Showcasing what they call ‘sustainable cuisine’ inspired by the island nation, the latest offering from Le Comptoir presents a good first draft
When Le Comptoir’s Tri in Repulse Bay first opened, it was one of the most beautiful venues in Hong Kong—in 2015, we named it as part of the year’s top 20 restaurants list, commending its ability to transport diners from the glass and steel environs of The Pulse to the world of natural woods, bamboo and cold stones of Bali. Many years later, it has been reborn as Poem, with the group trying to recapture the magic of the seaside restaurant in the challenging space that is LKF Tower and the former home of Lily & Bloom.
It’s clear no expense has been spared with the décor, and upon entering it’s easy to be impressed by the transformation of the space—lush greenery and colourful batik dominate the walls, and there’s a thoughtful mixture of concrete and bamboo to balance the nature-meets-the-city aesthetic. The front of the room feels more casual, with a few high tables and square two-tops, and the back of the restaurant is where the drama lies—granite tables (carved from river boulders) and a large hand-woven bamboo chandelier that hangs from the second storey atrium.

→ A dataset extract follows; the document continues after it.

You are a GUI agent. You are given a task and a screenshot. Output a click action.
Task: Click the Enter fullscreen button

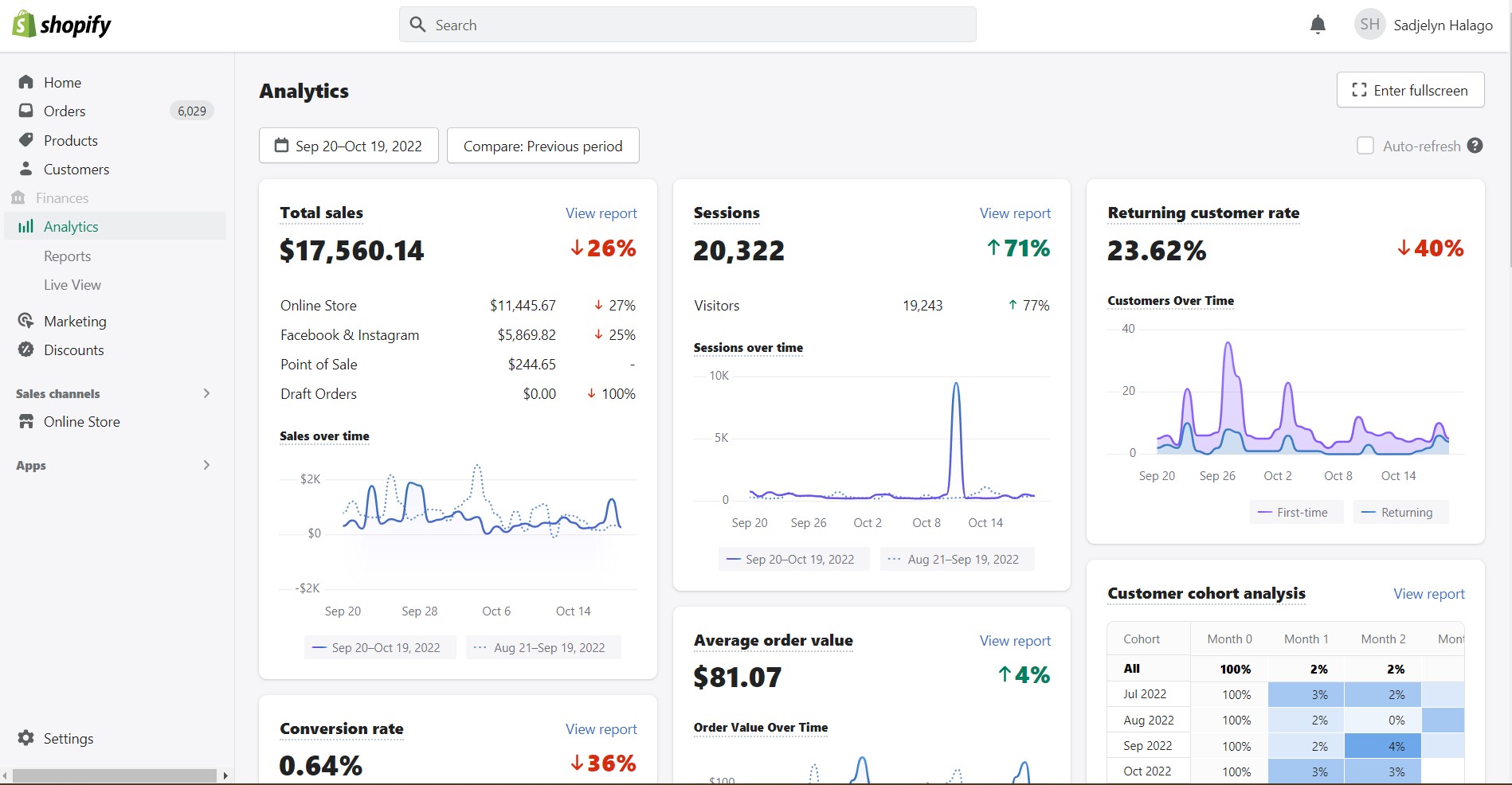[1410, 90]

Heading up the kitchen is chef Denny Sumarko, previously chef de cuisine at Tri and a Bali native. The menu is designed to incorporate as many sustainable and organic ingredients as possible, in family-style dish formats that allow for easy sharing between guests. Prices are on the mid-range scale, with many dishes around or below HK$100 and the most expensive lobster main pitched at HK$498; while staff are not quite able to make the clearest indication of how many dishes we should order, it’s easy enough to judge by the categories.